* [Given request] Render every line of the listing below as a numbered list, leaving out the blank lines.

[Word and element pointing entries]
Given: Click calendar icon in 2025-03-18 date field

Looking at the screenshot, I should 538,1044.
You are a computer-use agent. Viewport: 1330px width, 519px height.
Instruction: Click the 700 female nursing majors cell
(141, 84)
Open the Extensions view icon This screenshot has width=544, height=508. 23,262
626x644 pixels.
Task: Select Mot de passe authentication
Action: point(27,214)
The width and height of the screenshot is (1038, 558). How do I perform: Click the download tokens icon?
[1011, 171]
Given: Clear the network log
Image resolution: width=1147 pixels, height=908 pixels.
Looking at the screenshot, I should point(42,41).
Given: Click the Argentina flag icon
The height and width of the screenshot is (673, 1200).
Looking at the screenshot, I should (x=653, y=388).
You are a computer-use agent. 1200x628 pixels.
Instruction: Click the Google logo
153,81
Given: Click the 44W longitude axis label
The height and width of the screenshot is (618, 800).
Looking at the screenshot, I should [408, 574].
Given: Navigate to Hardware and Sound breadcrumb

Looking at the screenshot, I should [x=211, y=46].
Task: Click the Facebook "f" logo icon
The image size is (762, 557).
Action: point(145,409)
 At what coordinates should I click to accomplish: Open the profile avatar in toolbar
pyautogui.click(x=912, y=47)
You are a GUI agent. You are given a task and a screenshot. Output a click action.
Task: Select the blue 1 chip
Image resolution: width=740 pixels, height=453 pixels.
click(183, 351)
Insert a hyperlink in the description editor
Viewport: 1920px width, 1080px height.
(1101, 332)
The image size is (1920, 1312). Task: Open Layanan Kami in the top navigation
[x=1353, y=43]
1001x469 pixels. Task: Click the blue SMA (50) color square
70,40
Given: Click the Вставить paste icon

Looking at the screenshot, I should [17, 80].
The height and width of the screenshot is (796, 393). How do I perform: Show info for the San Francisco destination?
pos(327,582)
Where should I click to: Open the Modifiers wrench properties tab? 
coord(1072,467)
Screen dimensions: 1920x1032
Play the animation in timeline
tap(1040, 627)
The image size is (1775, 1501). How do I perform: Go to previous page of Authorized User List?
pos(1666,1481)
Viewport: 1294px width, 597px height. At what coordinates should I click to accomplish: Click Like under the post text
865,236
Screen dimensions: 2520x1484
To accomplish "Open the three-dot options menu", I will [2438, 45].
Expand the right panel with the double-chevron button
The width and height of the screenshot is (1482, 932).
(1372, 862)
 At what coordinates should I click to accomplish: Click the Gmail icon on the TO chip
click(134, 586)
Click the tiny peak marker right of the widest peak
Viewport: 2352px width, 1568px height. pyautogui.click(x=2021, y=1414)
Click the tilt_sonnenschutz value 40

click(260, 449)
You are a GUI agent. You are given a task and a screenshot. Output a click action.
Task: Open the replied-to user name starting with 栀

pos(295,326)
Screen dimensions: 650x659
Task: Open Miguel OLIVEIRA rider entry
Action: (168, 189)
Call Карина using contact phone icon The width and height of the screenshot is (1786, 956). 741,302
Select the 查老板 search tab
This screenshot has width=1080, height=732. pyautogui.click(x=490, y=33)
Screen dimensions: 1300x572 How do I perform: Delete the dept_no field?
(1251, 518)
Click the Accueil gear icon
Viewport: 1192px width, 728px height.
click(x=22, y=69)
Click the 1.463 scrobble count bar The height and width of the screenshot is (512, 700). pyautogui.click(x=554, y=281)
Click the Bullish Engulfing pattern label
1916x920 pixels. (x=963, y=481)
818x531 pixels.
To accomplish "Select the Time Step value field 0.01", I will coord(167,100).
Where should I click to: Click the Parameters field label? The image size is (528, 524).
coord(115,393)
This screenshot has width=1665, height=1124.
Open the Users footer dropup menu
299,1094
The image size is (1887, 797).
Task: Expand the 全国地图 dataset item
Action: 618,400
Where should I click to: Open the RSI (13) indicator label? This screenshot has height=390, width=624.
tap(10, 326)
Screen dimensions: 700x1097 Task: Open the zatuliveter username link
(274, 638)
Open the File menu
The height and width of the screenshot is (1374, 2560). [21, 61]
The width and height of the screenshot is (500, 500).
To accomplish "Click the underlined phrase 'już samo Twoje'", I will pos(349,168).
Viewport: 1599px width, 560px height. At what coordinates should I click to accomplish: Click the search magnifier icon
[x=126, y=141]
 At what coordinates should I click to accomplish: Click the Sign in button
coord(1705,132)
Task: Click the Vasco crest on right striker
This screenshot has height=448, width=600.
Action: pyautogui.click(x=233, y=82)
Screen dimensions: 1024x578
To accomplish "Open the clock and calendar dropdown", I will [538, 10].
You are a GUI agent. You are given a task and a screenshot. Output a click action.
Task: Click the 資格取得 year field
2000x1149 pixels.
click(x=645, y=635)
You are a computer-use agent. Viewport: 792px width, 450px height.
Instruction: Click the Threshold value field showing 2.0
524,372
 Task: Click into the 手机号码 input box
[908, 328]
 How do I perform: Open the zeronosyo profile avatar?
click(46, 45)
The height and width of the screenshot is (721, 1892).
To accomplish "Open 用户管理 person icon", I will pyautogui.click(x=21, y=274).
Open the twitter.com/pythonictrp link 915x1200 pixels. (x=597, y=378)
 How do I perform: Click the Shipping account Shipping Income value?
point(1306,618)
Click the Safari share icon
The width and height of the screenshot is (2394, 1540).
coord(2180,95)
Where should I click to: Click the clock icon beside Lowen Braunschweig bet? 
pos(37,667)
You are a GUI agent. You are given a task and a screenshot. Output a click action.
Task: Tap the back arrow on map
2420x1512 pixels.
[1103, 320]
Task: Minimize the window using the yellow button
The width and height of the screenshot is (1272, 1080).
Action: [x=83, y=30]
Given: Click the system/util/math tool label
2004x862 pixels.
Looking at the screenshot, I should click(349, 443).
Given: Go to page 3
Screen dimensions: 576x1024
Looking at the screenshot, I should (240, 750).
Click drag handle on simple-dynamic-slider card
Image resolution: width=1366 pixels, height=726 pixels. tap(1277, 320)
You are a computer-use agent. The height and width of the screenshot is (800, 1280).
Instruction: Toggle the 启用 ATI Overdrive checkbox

* [Task answer]
1. Given: Click calendar icon in 2025-03-18 date field
2. Looking at the screenshot, I should 538,1044.
3. You are a computer-use agent. Viewport: 1330px width, 519px height.
4. Instruction: Click the 700 female nursing majors cell
5. (141, 84)
6. Open the Extensions view icon This screenshot has width=544, height=508. 23,262
7. 626x644 pixels.
8. Task: Select Mot de passe authentication
9. Action: point(27,214)
10. The width and height of the screenshot is (1038, 558). How do I perform: Click the download tokens icon?
11. [1011, 171]
12. Given: Clear the network log
13. Image resolution: width=1147 pixels, height=908 pixels.
14. Looking at the screenshot, I should point(42,41).
15. Given: Click the Argentina flag icon
16. The height and width of the screenshot is (673, 1200).
17. Looking at the screenshot, I should (x=653, y=388).
18. You are a computer-use agent. 1200x628 pixels.
19. Instruction: Click the Google logo
20. 153,81
21. Given: Click the 44W longitude axis label
22. The height and width of the screenshot is (618, 800).
23. Looking at the screenshot, I should [408, 574].
24. Given: Navigate to Hardware and Sound breadcrumb
25. Looking at the screenshot, I should [x=211, y=46].
26. Task: Click the Facebook "f" logo icon
27. The image size is (762, 557).
28. Action: point(145,409)
29.  At what coordinates should I click to accomplish: Open the profile avatar in toolbar
30. pyautogui.click(x=912, y=47)
31. You are a GUI agent. You are given a task and a screenshot. Output a click action.
32. Task: Select the blue 1 chip
33. Image resolution: width=740 pixels, height=453 pixels.
34. click(183, 351)
35. Insert a hyperlink in the description editor
36. Viewport: 1920px width, 1080px height.
37. (1101, 332)
38. The image size is (1920, 1312). Task: Open Layanan Kami in the top navigation
39. [x=1353, y=43]
40. 1001x469 pixels. Task: Click the blue SMA (50) color square
41. 70,40
42. Given: Click the Вставить paste icon
43. Looking at the screenshot, I should [17, 80].
44. The height and width of the screenshot is (796, 393). How do I perform: Show info for the San Francisco destination?
45. pos(327,582)
46. Where should I click to: Open the Modifiers wrench properties tab? 
47. coord(1072,467)
48. Screen dimensions: 1920x1032
49. Play the animation in timeline
50. tap(1040, 627)
51. The image size is (1775, 1501). How do I perform: Go to previous page of Authorized User List?
52. pos(1666,1481)
53. Viewport: 1294px width, 597px height. At what coordinates should I click to accomplish: Click Like under the post text
54. 865,236
55. Screen dimensions: 2520x1484
56. To accomplish "Open the three-dot options menu", I will [2438, 45].
57. Expand the right panel with the double-chevron button
58. The width and height of the screenshot is (1482, 932).
59. (1372, 862)
60.  At what coordinates should I click to accomplish: Click the Gmail icon on the TO chip
61. click(134, 586)
62. Click the tiny peak marker right of the widest peak
63. Viewport: 2352px width, 1568px height. pyautogui.click(x=2021, y=1414)
64. Click the tilt_sonnenschutz value 40
65. click(260, 449)
66. You are a GUI agent. You are given a task and a screenshot. Output a click action.
67. Task: Open the replied-to user name starting with 栀
68. pos(295,326)
69. Screen dimensions: 650x659
70. Task: Open Miguel OLIVEIRA rider entry
71. Action: (168, 189)
72. Call Карина using contact phone icon The width and height of the screenshot is (1786, 956). 741,302
73. Select the 查老板 search tab
74. This screenshot has width=1080, height=732. pyautogui.click(x=490, y=33)
75. Screen dimensions: 1300x572 How do I perform: Delete the dept_no field?
76. (1251, 518)
77. Click the Accueil gear icon
78. Viewport: 1192px width, 728px height.
79. click(x=22, y=69)
80. Click the 1.463 scrobble count bar The height and width of the screenshot is (512, 700). pyautogui.click(x=554, y=281)
81. Click the Bullish Engulfing pattern label
82. 1916x920 pixels. (x=963, y=481)
83. 818x531 pixels.
84. To accomplish "Select the Time Step value field 0.01", I will coord(167,100).
85. Where should I click to: Click the Parameters field label? The image size is (528, 524).
86. coord(115,393)
87. This screenshot has width=1665, height=1124.
88. Open the Users footer dropup menu
89. 299,1094
90. The image size is (1887, 797).
91. Task: Expand the 全国地图 dataset item
92. Action: 618,400
93. Where should I click to: Open the RSI (13) indicator label? This screenshot has height=390, width=624.
94. tap(10, 326)
95. Screen dimensions: 700x1097 Task: Open the zatuliveter username link
96. (274, 638)
97. Open the File menu
98. The height and width of the screenshot is (1374, 2560). [21, 61]
99. The width and height of the screenshot is (500, 500).
100. To accomplish "Click the underlined phrase 'już samo Twoje'", I will pos(349,168).
101. Viewport: 1599px width, 560px height. At what coordinates should I click to accomplish: Click the search magnifier icon
102. [x=126, y=141]
103.  At what coordinates should I click to accomplish: Click the Sign in button
104. coord(1705,132)
105. Task: Click the Vasco crest on right striker
106. This screenshot has height=448, width=600.
107. Action: pyautogui.click(x=233, y=82)
108. Screen dimensions: 1024x578
109. To accomplish "Open the clock and calendar dropdown", I will [538, 10].
110. You are a GUI agent. You are given a task and a screenshot. Output a click action.
111. Task: Click the 資格取得 year field
112. 2000x1149 pixels.
113. click(x=645, y=635)
114. You are a computer-use agent. Viewport: 792px width, 450px height.
115. Instruction: Click the Threshold value field showing 2.0
116. 524,372
117.  Task: Click into the 手机号码 input box
118. [908, 328]
119.  How do I perform: Open the zeronosyo profile avatar?
120. click(46, 45)
121. The height and width of the screenshot is (721, 1892).
122. To accomplish "Open 用户管理 person icon", I will pyautogui.click(x=21, y=274).
123. Open the twitter.com/pythonictrp link 915x1200 pixels. (x=597, y=378)
124.  How do I perform: Click the Shipping account Shipping Income value?
125. point(1306,618)
126. Click the Safari share icon
127. The width and height of the screenshot is (2394, 1540).
128. coord(2180,95)
129. Where should I click to: Click the clock icon beside Lowen Braunschweig bet? 
130. pos(37,667)
131. You are a GUI agent. You are given a task and a screenshot. Output a click action.
132. Task: Tap the back arrow on map
133. 2420x1512 pixels.
134. [1103, 320]
135. Task: Minimize the window using the yellow button
136. The width and height of the screenshot is (1272, 1080).
137. Action: [x=83, y=30]
138. Given: Click the system/util/math tool label
139. 2004x862 pixels.
140. Looking at the screenshot, I should click(349, 443).
141. Given: Go to page 3
142. Screen dimensions: 576x1024
143. Looking at the screenshot, I should (240, 750).
144. Click drag handle on simple-dynamic-slider card
145. Image resolution: width=1366 pixels, height=726 pixels. tap(1277, 320)
146. You are a computer-use agent. The height and width of the screenshot is (800, 1280).
147. Instruction: Toggle the 启用 ATI Overdrive checkbox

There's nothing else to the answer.